ASPE completed a project to document the frequency of Medicaid coverage loss among newly eligible full-benefit Medicare-Medicaid dual eligible beneficiaries and identify potential causes for coverage loss. Nineteen percent of all dual eligible beneficiaries have AD/ADRD. Generally, full-benefit dual eligible beneficiaries are expected to have relatively stable Medicaid enrollment due to their low income and high health care and LTSS needs, especially among older people and people with disabilities, whose income and assets are expected to be stable. Since dual eligible beneficiaries represent a vulnerable population, gaps in insurance coverage can compromise access to care and result in increased costs and decreased quality of care, further increasing an individual's risk for adverse health outcomes. A prior ASPE study found that a substantial proportion, approximately 30%, of new, full-benefit dual eligible beneficiaries identified during 2007-2010 lost full-benefit coverage for at least 1 month in the 12 months following their transition to full-benefit dual status. The study identifies potential causes for the loss of Medicaid coverage among full-benefit dual eligible beneficiaries to better understand the relationship between states' Medicaid eligibility and enrollment policies and reasons for loss of Medicaid coverage. A report is forthcoming in December 2018.

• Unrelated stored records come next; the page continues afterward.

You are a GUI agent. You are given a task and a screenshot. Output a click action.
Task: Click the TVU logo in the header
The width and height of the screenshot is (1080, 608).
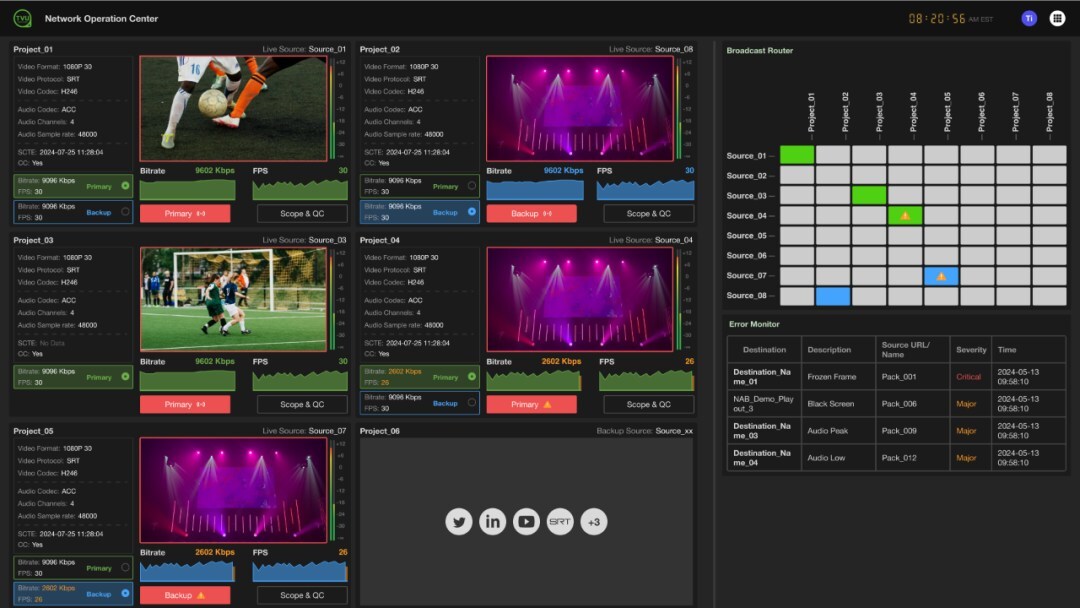[22, 18]
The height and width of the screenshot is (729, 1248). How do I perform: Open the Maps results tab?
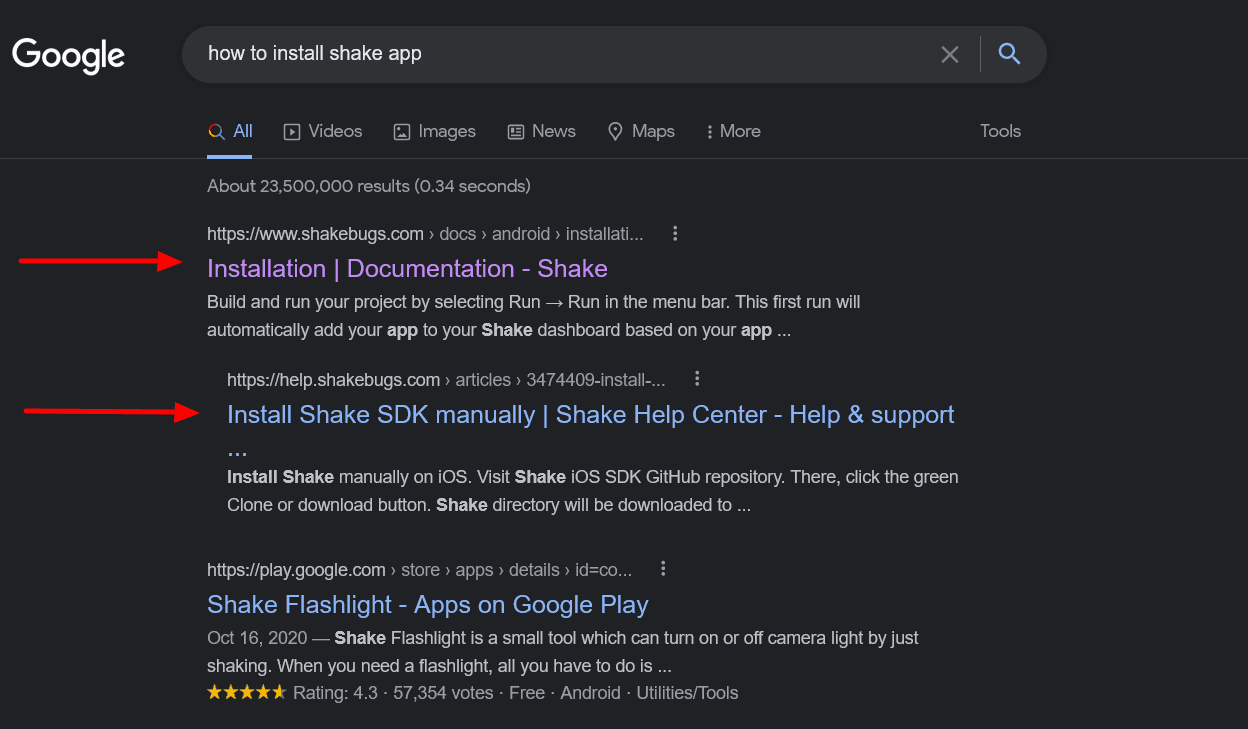[x=641, y=131]
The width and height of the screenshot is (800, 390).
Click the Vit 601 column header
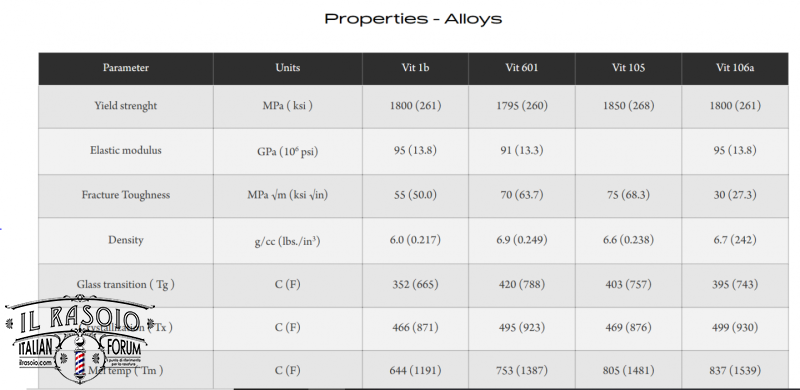tap(522, 68)

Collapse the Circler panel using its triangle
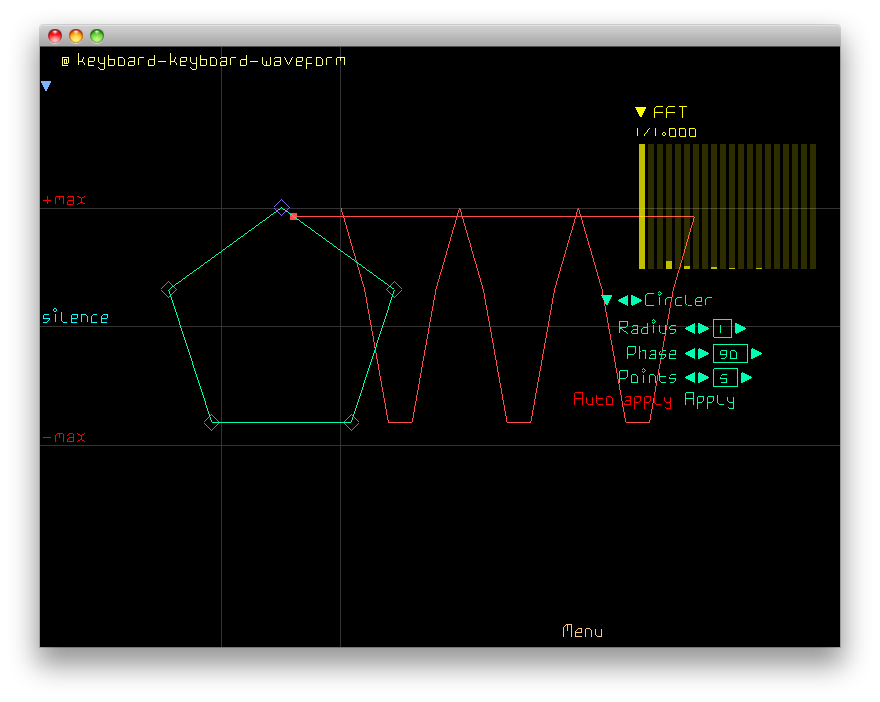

(NEW) Action 2.G.7: Understand issues specific to the "triple-user" population

ASPE has a project underway to better understand the demographics, service utilization patterns, health status and policy challenges facing the population that is simultaneously eligible for Medicare, Medicaid, and Veterans Health Administration (VHA) benefits. Some research estimates that as many as half of all current VHA enrollees are dually enrolled in Medicare. Additionally, nearly one in ten veterans has Medicaid as a source of health insurance coverage, some in combination with VHA and some with Medicaid as their sole source of coverage. Among veterans with Medicaid coverage 41% have Medicaid and VA, and 9% have Medicaid and Medicare. Veterans are significantly more likely than non-veterans to experience traumatic brain injury, a condition linked to later development of AD/ADRD. This project will explore the demographics and service use patterns of veterans who use multiple systems of care, with a special focus on triple-users, to better understand how these veterans compare to other populations with multiple system use (such as Medicare-Medicaid dual eligible beneficiaries), and inform the development of an analysis plan that will lay out a Road Map for future quantitative study of service utilization and outcomes in triple eligible veterans. A report is forthcoming in December 2018.